From the material below, pull out every line that contains the word "pixels" and copy each one.

» DATA PROVIDED:
— Begin —

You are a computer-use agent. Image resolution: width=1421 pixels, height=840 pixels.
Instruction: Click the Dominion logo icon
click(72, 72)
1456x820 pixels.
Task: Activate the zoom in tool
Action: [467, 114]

— End —

» ANSWER:
You are a computer-use agent. Image resolution: width=1421 pixels, height=840 pixels.
1456x820 pixels.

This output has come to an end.